The package of what they are selling e.g. Supagard can be bought for £30 and sold to hapless motorists for up to £500. :doublesho

If I sound like a broken record then do forgive me but these lifetime protection deals from dealers are very rarely worth what you pay for them or the liftime or 5 year guarantee etc. Corners are cut as far as vehicle prep, application so its very rarely worth it.

Save the £400 or £500 and get the car professionally detailed i would say.


----------



## Mcpx (Mar 15, 2016)

Have been to a dealer today and was offered the Williams Synthetic Coating for £189 with a lifetime guarantee.
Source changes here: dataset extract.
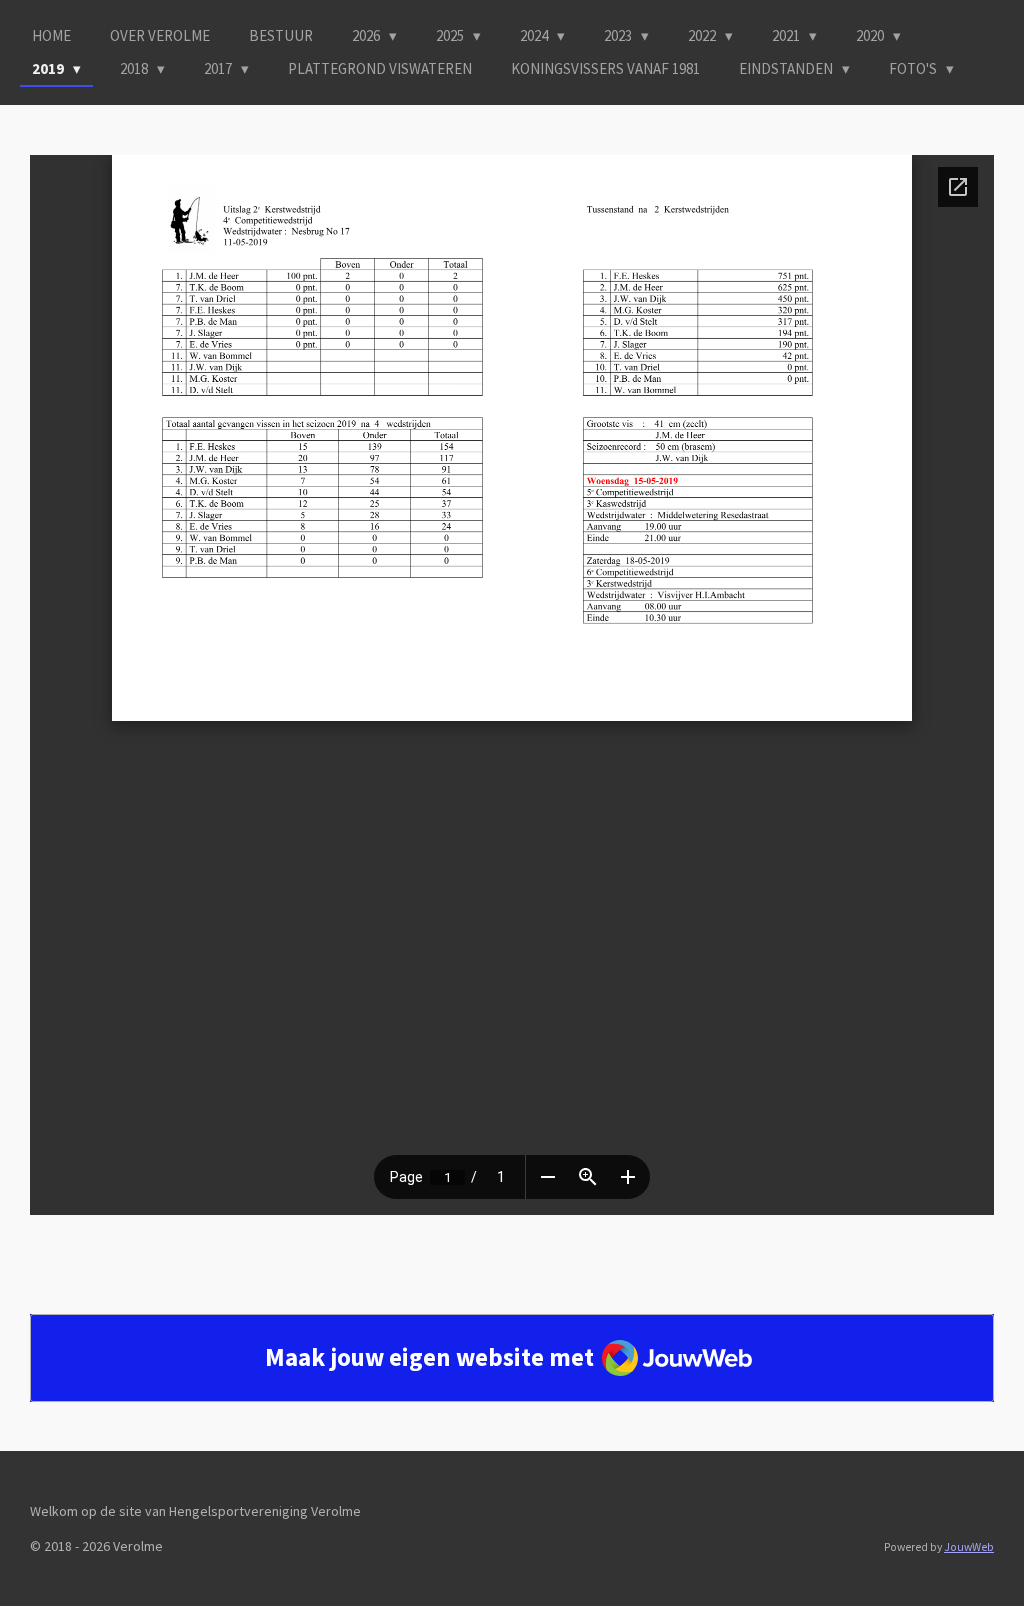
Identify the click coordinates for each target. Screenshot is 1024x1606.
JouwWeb (969, 1547)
Conversation went something like 

‘so what do you do for a living then?’

‘I detail cars’

‘Oh, so you won’t want that then?’

‘yep’


----------



## Gas head (May 28, 2010)

cargainz said:


> The package of what they are selling e.g. Supagard can be bought for £30 and sold to hapless motorists for up to £500. :doublesho
> 
> If I sound like a broken record then do forgive me but these lifetime protection deals from dealers are very rarely worth what you pay for them or the liftime or 5 year guarantee etc. Corners are cut as far as vehicle prep, application so its very rarely worth it.
> 
> Save the £400 or £500 and get the car professionally detailed i would say.


They may not indeed give super protection, I had superguard on a new audi almost a couple of decades ago it was ok but not up to detailing standards.

However when I spilt Indian curry from a leaky bag on the light grey passenger car mat and carpet below I had all the carpets replaced FOC. as the protection to the interior was part of the package, I had these replaced just before part exchanging for a new merc, so I guess the package cost me very little as the car interior was nice and new with no curry stain and no doubt would have affected the px value.


----------



## -rob- (Apr 4, 2011)

Mcpx said:


> Have been to a dealer today and was offered the Williams Synthetic Coating for £189 with a lifetime guarantee. Conversation went something like
> 
> 'so what do you do for a living then?'
> 
> ...


Bahhahahh brilliant :lol:


----------